Так тому и быть

Пять лет после

— Они потеряли право на такие требования давным-давно, но вот… тут….

Кай указал на пункт в претензии и машинально убрал за ухо прядь волос, опять свесившуюся на глаза. Снежная Королева бросила быстрый взгляд на него, потом в текст, пожала плечами и заметила:

— Ты уже лучше говоришь на нашем языке. Сколько мы не общались?

— Пару месяцев, — небрежно ответил он.

— Да, ты прав, пункт 2.4 мне не нравится, — задумчиво сказала Снежная Королева, откладывая первый лист претензии в сторону.

— Мне тоже, — согласился Кай и снова поправил волосы. — Но это ещё что, вот тут пункт 3.1…

— Хочешь парикмахерский модуль для Домраба? — спросила Снежная Королева. — Последние обновления вчера пришли, самые модные. В гостиничном модуле их точно нет.
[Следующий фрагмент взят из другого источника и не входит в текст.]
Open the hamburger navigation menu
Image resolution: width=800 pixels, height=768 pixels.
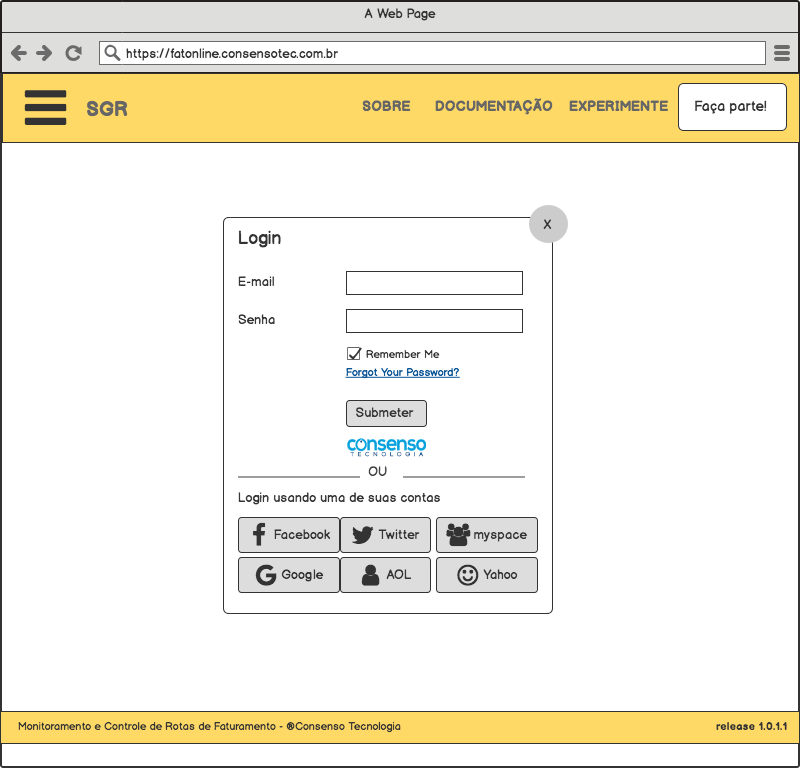click(45, 107)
— Нет, спасибо, — очень вежливым тоном ответил Кай после паузы. — Модуль мне не нужен.

Снежная Королева едва заметно улыбнулась:

— Хорошо. Исключим пункты 2.4 и 3.1, последний смехотворен. Если им не нравится, ничего не будет.
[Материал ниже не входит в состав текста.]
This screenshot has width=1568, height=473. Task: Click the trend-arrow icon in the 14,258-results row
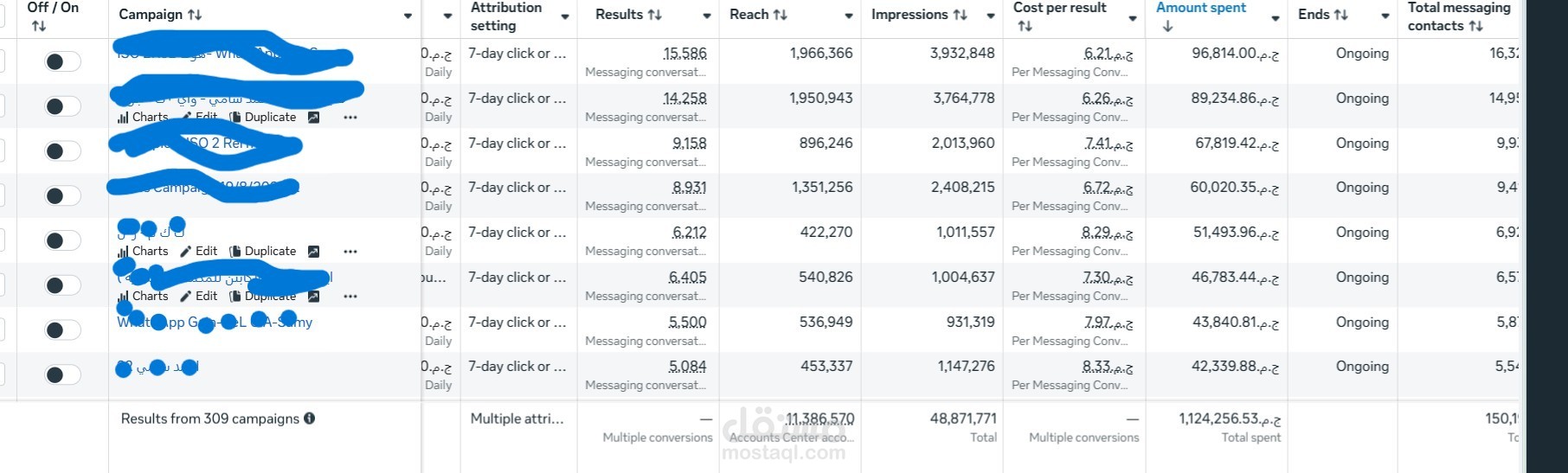point(313,118)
— Пункт 2.4 исключим, а насчёт пункта 3.1 у меня есть идея. Можно его повернуть очень интересно, в нашу пользу, конечно.

Снежная Королева пролистала проект дальше, потом постучала кулачком по столу и сообщила, улыбаясь:

— Официально заявляю, если ты успешно завершишь эти переговоры, поставлю тебя управляющим центрального филиала! Распрощаешься, наконец, с провинцией. Эти люди границ не знают, но я смотрю, ты приготовил на каждый пункт претензий по контрапункту?

Кай кивнул.

— Тогда я даю разрешение на переговоры, — вздохнула Снежная Королева. Она прижала мизинец к месту подписи и поморщилась, когда контрольный лист пластбума сожрал каплю её крови. В поле «ОДОБРЕНО» всплыл изящный росчерк.

— Зайдёшь ко мне сегодня… вечером? — предложила она.

— Ну конечно, — деловито ответил Кай. — Как же иначе.

В этот момент у него дома Герда вздрогнула, будто могла слышать за сотни километров слова мужа. Она повела плечами, сбрасывая внезапно пронизавшую их боль, и подошла к зеркалу. Бледная черноволосая женщина с тонкими чертами лица, большими серыми глазами взглянула на неё оттуда. Слишком печальна для той счастливой жизни, какую вела по мнению окружающих. Герда закрыла левый глаз ладонью, и изображение в зеркале расплылось: правый видел всё хуже. Зато теперь бледная черноволосая женщина утратила печальный вид и стала загадочной, как кинодивы сороковых, окружённые туманом ретуши.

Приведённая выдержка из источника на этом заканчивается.